* AIM: From the HDAFU table walkthrough below, return word for word the part that opens with the words containing "Away wins are" and closes with "high at 7,184.".

* TEXT PROVIDED:
Begin

HDAFU Table Data Tab: Whole Season Results Summaries

HDAFU Table Data Tab: Whole Season Results Summaries


The totals along the top row show the effects of betting on every match over five seasons. In our example league the totals are (from left to right) Home win (-7,329), Draw (-835), Away win (+8,236), Favourites (-2,594), and Underdogs (+3,501).

You can see from this graphic that away wins look the most promising backing system with a profit of 8,236 units from 100 unit stakes.

To customise the stake amount enter what you want in the Fixed Stake box at the top of each bet type in the Data Tab.

The image above shows the full five season cold analysis. If you enter a different stake amount the financial values will change, but the percentages will always remain the same. This being the case, we have fixed these percentages as a benchmark to better gauge the improvements we will make with our filtering exercise later.

The Odds Toggle is for testing the effects of the odds you are getting when playing the systems for real – you can ignore it during your analysis.

You can also leave the betting exchange commission rate at zero. Again, use it for backing system monitoring purposes when you start betting on or paper testing your systems of choice.

Okay, we fancy away wins in this particular league but let’s now have a look at the Inflection Points Tab to see if this backs-up our observation.

(Click on the image below to enlarge it in a new tab):

HDAFU Table Inflection Points Tab: Inflection Points Overview

HDAFU Table Inflection Points Tab: Inflection Points Overview


Away wins are certainly financially the most profitable bet type but the profit curve doesn’t really begin rising until odds of 3.30 are reached. Overall profit at this point is 463 units and this rises to a peak of 13,502 units around odds of 8.60.

These two points on the graph would therefore be our two inflection points: Odds of 3.30 where the curve begins to rise; Odds of 8.60 at the pinnacle, the point at which profits begin to fall again.

However, notice there is a big portion of the away wins curve which is a zero-sum game. This ‘hole’ in our profit curve begins around odds of 3.75 (6,653 units). At this point, the curve falls away again, encounters what we call ‘statistical noise’, and only recovers at odds of around 6.52, when the profit figure surmounts its previous high at 7,184.

HDAFU Table Inflection Points Tab: Inflection Points Odds Intervals 3.75 - 6.52

HDAFU Table Inflection Points Tab: Inflection Points Odds Intervals 3.75 – 6.52

In between these two points is the potential for a lot of wasted effort and not a lot of gain.

We can see the extent of this by scrolling down and looking at the inflection point intervals.

(Click on the right-hand image to enlarge it in a new tab):

This image shows the start of the 3.75 odds sector at the top and the end of the 6.52 odds sector at the bottom.

The yellow column indicates the running total of matches up to each cluster of matches.

We can see that our two odds of 3.75 and 6.52 encompass roughly 330 matches – the difference between 1,115 indicated at the 6.52 break-off point and 785 at the starting point of the 3.75 cluster.

That’s 330 bets over a five season period that are simply not worth making; or 66 bets in a season.

End

* GIVEN INFORMATION:
Begin

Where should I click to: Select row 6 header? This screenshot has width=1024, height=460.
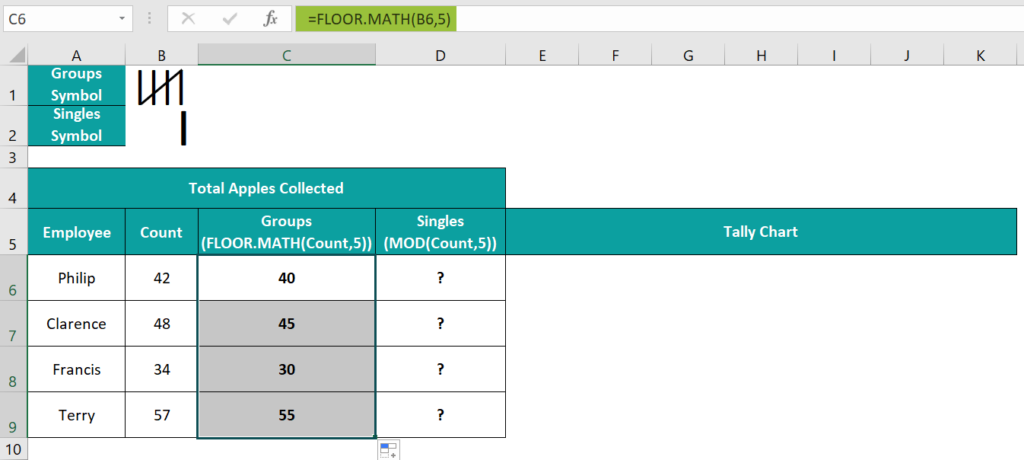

End

* FINAL ANSWER:
Away wins are certainly financially the most profitable bet type but the profit curve doesn’t really begin rising until odds of 3.30 are reached. Overall profit at this point is 463 units and this rises to a peak of 13,502 units around odds of 8.60.

These two points on the graph would therefore be our two inflection points: Odds of 3.30 where the curve begins to rise; Odds of 8.60 at the pinnacle, the point at which profits begin to fall again.

However, notice there is a big portion of the away wins curve which is a zero-sum game. This ‘hole’ in our profit curve begins around odds of 3.75 (6,653 units). At this point, the curve falls away again, encounters what we call ‘statistical noise’, and only recovers at odds of around 6.52, when the profit figure surmounts its previous high at 7,184.